### What you need to do
Exact copies of the records below are needed, free of pictures.

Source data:
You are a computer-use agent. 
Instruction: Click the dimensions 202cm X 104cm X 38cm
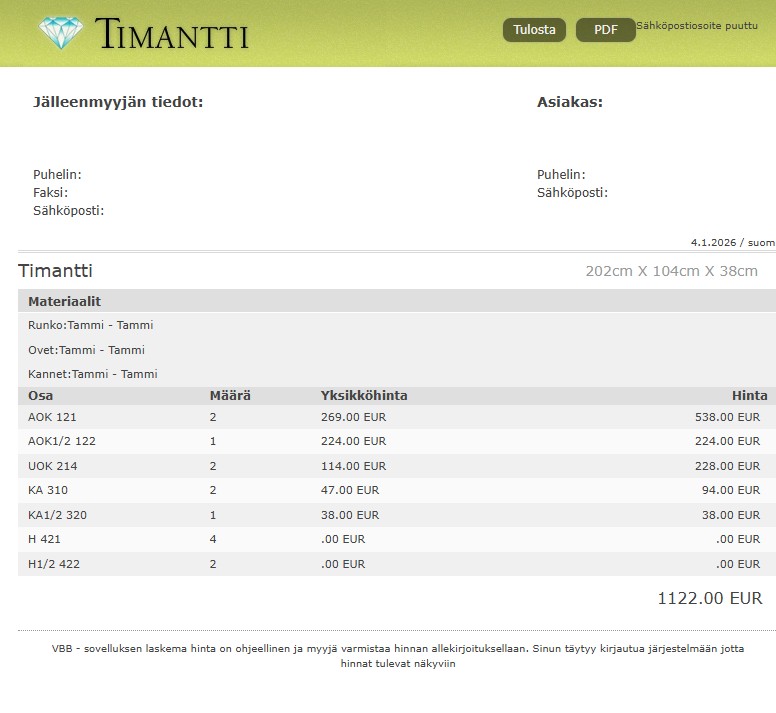pos(671,271)
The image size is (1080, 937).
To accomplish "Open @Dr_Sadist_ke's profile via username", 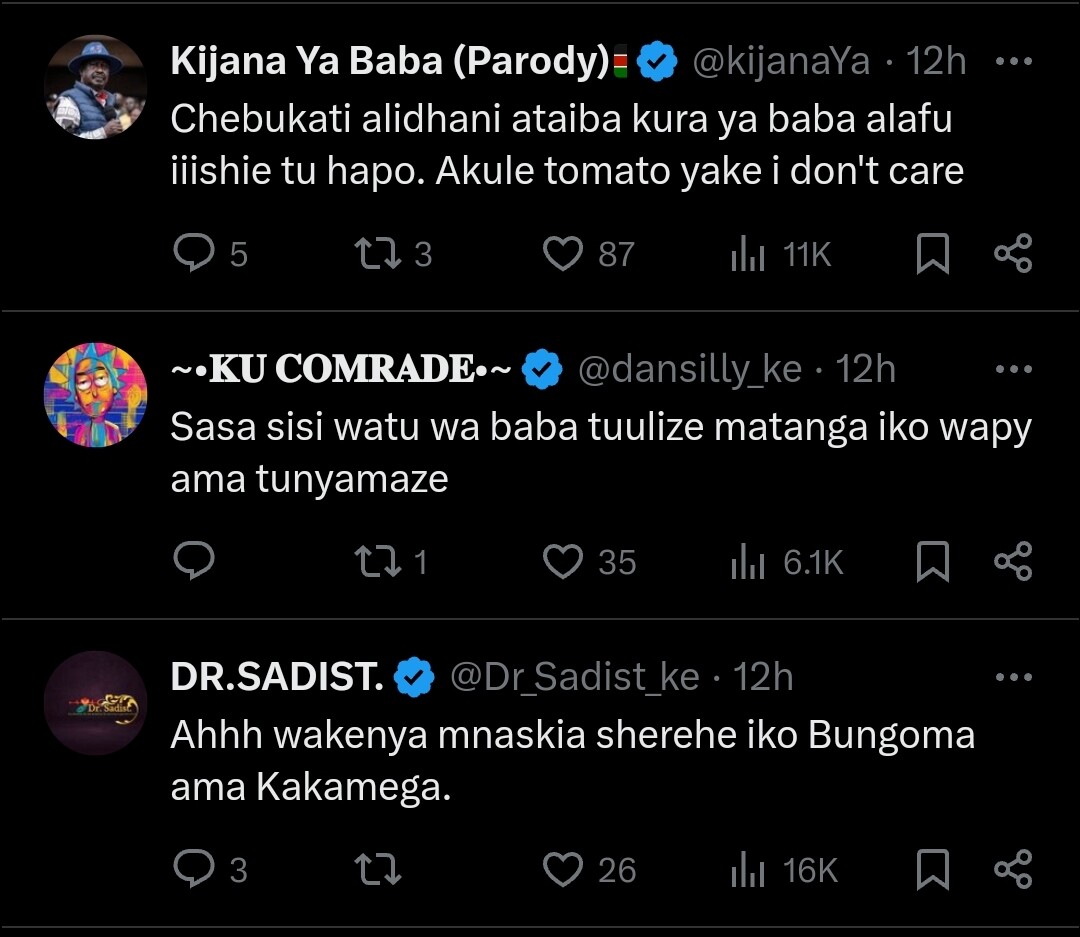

### Exercise response
You are a computer-use agent. 
Instruction: Click the dimensions 202cm X 104cm X 38cm
pos(671,271)
The image size is (1080, 937).
To accomplish "Open @Dr_Sadist_ke's profile via username", 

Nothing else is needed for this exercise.